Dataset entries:
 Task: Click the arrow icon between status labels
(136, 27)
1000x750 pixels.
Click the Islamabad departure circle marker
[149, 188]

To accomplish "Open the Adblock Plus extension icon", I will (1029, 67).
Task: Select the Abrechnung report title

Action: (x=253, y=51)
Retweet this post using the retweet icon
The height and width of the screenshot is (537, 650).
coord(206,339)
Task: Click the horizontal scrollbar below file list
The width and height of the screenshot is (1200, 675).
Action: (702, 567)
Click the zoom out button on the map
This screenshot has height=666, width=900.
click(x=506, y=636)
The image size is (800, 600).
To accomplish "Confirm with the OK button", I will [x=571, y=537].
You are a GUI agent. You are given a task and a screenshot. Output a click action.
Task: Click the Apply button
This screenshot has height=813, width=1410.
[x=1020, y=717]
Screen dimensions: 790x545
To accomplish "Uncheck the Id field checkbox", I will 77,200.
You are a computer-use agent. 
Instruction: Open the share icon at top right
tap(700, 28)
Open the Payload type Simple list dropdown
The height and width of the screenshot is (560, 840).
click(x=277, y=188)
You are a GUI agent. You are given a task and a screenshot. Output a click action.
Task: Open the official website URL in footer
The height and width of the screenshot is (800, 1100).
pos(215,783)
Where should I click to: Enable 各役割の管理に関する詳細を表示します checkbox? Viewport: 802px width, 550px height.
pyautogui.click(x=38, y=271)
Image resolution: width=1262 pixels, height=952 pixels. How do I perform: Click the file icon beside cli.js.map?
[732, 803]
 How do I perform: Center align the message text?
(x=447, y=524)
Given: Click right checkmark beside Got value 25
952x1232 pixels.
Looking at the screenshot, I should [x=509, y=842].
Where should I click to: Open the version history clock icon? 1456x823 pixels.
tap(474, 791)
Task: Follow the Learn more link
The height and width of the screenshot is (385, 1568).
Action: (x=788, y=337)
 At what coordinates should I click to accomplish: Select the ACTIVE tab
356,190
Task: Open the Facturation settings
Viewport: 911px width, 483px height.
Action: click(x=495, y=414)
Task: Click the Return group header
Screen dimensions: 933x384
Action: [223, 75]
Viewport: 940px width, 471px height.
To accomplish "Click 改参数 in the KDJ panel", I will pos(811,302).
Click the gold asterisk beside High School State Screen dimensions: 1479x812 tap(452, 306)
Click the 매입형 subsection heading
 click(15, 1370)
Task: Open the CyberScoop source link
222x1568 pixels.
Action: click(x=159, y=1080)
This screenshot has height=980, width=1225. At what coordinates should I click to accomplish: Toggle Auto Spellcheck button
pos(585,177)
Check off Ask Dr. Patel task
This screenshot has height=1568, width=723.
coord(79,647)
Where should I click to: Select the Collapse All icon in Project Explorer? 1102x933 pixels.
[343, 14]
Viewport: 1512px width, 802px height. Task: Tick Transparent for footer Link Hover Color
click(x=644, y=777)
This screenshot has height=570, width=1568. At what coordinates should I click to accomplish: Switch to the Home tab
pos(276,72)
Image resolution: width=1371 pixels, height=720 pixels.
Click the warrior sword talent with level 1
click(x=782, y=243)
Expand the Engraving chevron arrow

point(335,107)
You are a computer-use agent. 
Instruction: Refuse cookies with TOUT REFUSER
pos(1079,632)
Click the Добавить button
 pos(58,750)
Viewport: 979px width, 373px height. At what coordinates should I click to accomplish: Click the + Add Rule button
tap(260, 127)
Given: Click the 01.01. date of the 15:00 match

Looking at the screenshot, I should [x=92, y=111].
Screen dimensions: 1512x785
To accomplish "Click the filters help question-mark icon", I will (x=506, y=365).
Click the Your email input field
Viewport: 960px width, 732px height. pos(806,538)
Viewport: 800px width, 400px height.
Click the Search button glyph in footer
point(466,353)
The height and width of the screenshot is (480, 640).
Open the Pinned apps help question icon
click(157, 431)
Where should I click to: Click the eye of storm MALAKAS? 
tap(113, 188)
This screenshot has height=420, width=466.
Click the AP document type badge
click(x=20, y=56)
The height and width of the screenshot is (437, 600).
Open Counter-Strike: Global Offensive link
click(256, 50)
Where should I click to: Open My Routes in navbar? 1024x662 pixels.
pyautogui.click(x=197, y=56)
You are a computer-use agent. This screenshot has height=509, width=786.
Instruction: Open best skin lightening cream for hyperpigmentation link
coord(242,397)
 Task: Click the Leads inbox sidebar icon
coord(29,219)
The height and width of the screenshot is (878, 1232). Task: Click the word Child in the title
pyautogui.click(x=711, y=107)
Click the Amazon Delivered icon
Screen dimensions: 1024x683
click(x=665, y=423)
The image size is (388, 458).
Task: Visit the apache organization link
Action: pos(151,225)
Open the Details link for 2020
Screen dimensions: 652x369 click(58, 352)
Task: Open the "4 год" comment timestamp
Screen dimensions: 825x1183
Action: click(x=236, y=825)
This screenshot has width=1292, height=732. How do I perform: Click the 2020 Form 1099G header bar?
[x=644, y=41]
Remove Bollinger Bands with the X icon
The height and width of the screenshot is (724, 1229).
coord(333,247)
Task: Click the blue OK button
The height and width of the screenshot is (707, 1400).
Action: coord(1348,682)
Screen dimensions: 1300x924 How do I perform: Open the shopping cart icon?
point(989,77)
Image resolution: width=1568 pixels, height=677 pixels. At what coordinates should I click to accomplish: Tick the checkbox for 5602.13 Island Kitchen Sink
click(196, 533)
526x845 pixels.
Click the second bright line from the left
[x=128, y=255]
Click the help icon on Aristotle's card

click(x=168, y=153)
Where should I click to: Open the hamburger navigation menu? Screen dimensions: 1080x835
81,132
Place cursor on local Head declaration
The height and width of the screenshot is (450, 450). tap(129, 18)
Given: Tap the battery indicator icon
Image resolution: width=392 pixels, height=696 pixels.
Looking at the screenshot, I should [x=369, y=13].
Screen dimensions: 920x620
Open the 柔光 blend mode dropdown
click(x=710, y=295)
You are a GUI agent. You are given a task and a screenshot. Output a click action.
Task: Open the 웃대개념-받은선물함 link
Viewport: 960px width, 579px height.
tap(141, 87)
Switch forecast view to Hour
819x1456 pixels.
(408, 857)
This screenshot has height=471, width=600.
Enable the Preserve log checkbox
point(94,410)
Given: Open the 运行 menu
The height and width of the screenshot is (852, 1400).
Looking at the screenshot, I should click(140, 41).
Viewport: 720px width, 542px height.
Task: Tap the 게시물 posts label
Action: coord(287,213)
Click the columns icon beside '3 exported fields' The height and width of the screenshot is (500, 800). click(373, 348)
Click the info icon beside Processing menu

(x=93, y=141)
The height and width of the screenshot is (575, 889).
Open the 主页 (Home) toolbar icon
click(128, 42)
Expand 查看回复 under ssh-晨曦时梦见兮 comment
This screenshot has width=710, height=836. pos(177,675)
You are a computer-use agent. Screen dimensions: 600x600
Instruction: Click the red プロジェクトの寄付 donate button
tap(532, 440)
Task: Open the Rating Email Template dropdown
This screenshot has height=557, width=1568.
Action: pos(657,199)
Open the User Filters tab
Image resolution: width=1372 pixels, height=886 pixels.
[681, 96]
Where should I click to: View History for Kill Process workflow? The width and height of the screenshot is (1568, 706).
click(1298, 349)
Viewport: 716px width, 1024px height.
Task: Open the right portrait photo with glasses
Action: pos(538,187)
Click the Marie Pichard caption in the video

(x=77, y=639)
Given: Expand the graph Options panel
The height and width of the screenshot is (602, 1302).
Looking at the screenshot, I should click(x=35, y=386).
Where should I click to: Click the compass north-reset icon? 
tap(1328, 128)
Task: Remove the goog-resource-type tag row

Your assignment: In the entries above, find every line with the word "computer" and list it.

Written response:
You are a computer-use agent. 
You are a computer-use agent. 
You are a computer-use agent. This screenshot has height=509, width=786.
You are a computer-use agent. Screen dimensions: 600x600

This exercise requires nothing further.